* [Exercise details]: For this exercise, output every line of the data as it stands.

(Stored data entries)

- Opening Delimiter -

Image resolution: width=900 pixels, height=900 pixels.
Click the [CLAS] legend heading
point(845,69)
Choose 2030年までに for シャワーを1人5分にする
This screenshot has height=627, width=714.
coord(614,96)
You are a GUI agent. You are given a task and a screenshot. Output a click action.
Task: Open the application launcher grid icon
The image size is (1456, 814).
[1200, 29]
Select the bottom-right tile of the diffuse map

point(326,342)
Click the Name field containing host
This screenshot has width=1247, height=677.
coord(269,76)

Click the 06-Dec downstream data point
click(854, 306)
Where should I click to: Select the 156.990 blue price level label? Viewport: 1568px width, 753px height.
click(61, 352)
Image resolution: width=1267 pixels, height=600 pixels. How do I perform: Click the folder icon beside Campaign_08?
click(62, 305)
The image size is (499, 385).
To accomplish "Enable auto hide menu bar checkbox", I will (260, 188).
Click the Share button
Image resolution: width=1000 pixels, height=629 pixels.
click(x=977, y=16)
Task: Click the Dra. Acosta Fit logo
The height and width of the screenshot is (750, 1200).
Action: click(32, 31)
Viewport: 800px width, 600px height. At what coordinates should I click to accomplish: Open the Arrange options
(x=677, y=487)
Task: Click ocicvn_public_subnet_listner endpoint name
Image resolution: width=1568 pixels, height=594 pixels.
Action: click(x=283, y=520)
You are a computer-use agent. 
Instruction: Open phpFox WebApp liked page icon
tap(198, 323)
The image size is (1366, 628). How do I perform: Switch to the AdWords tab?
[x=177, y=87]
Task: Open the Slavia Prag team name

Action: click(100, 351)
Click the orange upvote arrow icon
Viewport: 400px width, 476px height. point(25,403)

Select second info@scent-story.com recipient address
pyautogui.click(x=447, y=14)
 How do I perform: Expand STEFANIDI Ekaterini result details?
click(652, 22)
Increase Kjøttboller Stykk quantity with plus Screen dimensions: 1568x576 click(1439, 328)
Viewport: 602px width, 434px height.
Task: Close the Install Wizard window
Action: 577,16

- Closing Delimiter -

* [Output of the exercise]:
Image resolution: width=900 pixels, height=900 pixels.
Click the [CLAS] legend heading
point(845,69)
Choose 2030年までに for シャワーを1人5分にする
This screenshot has height=627, width=714.
coord(614,96)
You are a GUI agent. You are given a task and a screenshot. Output a click action.
Task: Open the application launcher grid icon
The image size is (1456, 814).
[1200, 29]
Select the bottom-right tile of the diffuse map

point(326,342)
Click the Name field containing host
This screenshot has width=1247, height=677.
coord(269,76)

Click the 06-Dec downstream data point
click(854, 306)
Where should I click to: Select the 156.990 blue price level label? Viewport: 1568px width, 753px height.
click(61, 352)
Image resolution: width=1267 pixels, height=600 pixels. How do I perform: Click the folder icon beside Campaign_08?
click(62, 305)
The image size is (499, 385).
To accomplish "Enable auto hide menu bar checkbox", I will (260, 188).
Click the Share button
Image resolution: width=1000 pixels, height=629 pixels.
click(x=977, y=16)
Task: Click the Dra. Acosta Fit logo
The height and width of the screenshot is (750, 1200).
Action: click(32, 31)
Viewport: 800px width, 600px height. At what coordinates should I click to accomplish: Open the Arrange options
(x=677, y=487)
Task: Click ocicvn_public_subnet_listner endpoint name
Image resolution: width=1568 pixels, height=594 pixels.
Action: click(x=283, y=520)
You are a computer-use agent. 
Instruction: Open phpFox WebApp liked page icon
tap(198, 323)
The image size is (1366, 628). How do I perform: Switch to the AdWords tab?
[x=177, y=87]
Task: Open the Slavia Prag team name

Action: click(100, 351)
Click the orange upvote arrow icon
Viewport: 400px width, 476px height. point(25,403)

Select second info@scent-story.com recipient address
pyautogui.click(x=447, y=14)
 How do I perform: Expand STEFANIDI Ekaterini result details?
click(652, 22)
Increase Kjøttboller Stykk quantity with plus Screen dimensions: 1568x576 click(1439, 328)
Viewport: 602px width, 434px height.
Task: Close the Install Wizard window
Action: 577,16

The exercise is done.